## What needs to be done
Repeat the lines below exactly as written, please, from the line with "O nás (74, 1956)" to the line with "[Hledat] (850, 23)", both lines included, and no others.

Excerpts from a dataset

▬▬▬▬▬▬▬▬▬▬

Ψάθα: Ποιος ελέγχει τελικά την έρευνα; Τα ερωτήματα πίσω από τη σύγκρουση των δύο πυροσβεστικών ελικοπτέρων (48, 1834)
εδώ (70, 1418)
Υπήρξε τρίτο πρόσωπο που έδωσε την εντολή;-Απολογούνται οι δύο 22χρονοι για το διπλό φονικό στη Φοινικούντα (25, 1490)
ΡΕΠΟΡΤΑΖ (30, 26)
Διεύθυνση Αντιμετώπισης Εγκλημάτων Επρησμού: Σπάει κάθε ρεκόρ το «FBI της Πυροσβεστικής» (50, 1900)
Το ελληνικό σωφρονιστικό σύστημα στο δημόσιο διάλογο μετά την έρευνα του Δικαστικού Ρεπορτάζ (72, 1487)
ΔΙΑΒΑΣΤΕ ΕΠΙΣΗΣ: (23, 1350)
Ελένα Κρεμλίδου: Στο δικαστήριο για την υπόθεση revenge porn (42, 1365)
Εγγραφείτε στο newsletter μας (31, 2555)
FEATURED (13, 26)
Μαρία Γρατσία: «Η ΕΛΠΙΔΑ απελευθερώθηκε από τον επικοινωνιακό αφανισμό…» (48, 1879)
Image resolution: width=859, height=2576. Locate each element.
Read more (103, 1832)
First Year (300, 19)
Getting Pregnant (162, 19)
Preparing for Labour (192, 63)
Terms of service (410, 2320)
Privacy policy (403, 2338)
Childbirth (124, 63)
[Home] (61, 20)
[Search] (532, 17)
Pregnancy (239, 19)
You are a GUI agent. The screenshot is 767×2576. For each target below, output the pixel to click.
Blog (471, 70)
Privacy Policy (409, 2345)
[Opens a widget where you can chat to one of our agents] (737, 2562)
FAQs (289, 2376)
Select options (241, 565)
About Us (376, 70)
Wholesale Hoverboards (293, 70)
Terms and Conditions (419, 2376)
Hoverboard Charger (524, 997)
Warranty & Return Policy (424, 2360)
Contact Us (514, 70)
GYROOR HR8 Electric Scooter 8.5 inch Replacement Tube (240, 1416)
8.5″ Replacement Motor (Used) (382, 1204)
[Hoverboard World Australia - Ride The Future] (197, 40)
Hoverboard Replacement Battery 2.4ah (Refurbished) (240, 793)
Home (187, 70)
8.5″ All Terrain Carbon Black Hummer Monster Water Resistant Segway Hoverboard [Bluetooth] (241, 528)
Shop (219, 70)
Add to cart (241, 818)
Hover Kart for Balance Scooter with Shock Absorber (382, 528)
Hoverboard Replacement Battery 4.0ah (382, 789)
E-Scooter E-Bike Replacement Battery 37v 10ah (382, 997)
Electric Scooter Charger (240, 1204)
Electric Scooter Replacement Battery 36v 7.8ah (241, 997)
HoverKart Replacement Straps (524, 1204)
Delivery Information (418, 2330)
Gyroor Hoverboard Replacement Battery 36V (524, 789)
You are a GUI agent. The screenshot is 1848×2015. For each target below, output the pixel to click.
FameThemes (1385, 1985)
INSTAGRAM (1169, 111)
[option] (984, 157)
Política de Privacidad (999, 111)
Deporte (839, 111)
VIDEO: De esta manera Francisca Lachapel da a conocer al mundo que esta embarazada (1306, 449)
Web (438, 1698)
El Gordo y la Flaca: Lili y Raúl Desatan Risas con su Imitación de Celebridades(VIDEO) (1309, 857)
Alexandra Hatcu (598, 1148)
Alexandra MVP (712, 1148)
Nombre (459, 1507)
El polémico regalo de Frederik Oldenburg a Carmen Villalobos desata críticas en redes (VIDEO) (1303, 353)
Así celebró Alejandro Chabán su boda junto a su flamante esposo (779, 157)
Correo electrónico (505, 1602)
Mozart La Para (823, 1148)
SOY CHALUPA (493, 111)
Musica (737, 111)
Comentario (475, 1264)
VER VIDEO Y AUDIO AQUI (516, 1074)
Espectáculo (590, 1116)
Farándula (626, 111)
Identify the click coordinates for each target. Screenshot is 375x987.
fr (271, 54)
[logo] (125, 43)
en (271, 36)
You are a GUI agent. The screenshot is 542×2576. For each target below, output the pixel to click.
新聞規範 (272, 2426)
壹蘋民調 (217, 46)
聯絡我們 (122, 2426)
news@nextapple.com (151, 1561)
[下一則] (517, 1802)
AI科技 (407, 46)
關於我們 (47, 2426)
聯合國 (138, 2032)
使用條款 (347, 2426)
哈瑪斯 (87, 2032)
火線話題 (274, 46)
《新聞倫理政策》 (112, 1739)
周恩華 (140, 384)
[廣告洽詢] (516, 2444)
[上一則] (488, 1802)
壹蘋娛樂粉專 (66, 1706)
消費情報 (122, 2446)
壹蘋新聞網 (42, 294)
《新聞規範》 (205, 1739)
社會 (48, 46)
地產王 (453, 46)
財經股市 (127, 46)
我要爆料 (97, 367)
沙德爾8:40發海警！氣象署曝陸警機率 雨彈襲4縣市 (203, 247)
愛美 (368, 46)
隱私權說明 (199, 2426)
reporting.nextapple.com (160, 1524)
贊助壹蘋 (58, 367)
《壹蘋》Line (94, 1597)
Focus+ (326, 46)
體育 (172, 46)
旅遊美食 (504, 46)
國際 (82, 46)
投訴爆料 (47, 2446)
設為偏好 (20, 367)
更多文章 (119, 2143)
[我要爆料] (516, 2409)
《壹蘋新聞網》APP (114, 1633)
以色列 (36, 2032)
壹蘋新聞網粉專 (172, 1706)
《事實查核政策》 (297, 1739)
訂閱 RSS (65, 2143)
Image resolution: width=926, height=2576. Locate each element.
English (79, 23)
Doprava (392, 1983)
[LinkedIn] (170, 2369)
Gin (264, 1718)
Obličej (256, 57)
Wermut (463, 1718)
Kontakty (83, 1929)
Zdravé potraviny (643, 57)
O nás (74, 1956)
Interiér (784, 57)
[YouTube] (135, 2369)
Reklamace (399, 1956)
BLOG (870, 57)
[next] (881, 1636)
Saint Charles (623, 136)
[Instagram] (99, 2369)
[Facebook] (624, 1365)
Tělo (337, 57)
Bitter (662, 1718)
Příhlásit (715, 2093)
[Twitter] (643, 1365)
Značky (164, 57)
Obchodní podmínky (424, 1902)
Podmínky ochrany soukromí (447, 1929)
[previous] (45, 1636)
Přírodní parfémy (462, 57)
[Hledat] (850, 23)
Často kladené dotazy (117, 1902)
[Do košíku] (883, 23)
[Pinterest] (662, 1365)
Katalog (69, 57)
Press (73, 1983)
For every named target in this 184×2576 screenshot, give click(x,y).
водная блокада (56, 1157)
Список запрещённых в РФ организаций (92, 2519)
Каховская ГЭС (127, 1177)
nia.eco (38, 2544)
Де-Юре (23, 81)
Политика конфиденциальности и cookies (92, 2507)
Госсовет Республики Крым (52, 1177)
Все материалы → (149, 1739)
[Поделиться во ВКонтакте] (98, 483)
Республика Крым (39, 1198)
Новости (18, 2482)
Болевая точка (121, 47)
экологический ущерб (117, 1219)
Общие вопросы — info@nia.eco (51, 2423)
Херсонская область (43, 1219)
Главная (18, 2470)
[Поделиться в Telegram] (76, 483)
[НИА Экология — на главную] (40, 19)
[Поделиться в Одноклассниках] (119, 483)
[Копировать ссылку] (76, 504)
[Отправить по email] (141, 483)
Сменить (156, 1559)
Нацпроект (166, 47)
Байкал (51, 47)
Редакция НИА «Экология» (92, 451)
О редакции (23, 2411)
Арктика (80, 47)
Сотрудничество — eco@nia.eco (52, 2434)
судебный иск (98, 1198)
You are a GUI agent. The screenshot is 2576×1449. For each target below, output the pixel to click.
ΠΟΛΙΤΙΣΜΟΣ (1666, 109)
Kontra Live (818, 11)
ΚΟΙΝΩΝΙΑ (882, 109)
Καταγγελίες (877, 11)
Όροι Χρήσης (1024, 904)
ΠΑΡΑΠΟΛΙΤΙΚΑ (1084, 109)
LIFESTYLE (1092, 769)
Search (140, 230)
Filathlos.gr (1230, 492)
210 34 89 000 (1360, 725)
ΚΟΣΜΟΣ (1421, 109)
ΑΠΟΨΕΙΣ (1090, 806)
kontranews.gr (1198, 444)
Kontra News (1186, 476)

▬▬▬▬▬▬▬▬▬▬

## Response for this exercise
O nás (74, 1956)
Interiér (784, 57)
[YouTube] (135, 2369)
Reklamace (399, 1956)
BLOG (870, 57)
[next] (881, 1636)
Saint Charles (623, 136)
[Instagram] (99, 2369)
[Facebook] (624, 1365)
Tělo (337, 57)
Bitter (662, 1718)
Příhlásit (715, 2093)
[Twitter] (643, 1365)
Značky (164, 57)
Obchodní podmínky (424, 1902)
Podmínky ochrany soukromí (447, 1929)
[previous] (45, 1636)
Přírodní parfémy (462, 57)
[Hledat] (850, 23)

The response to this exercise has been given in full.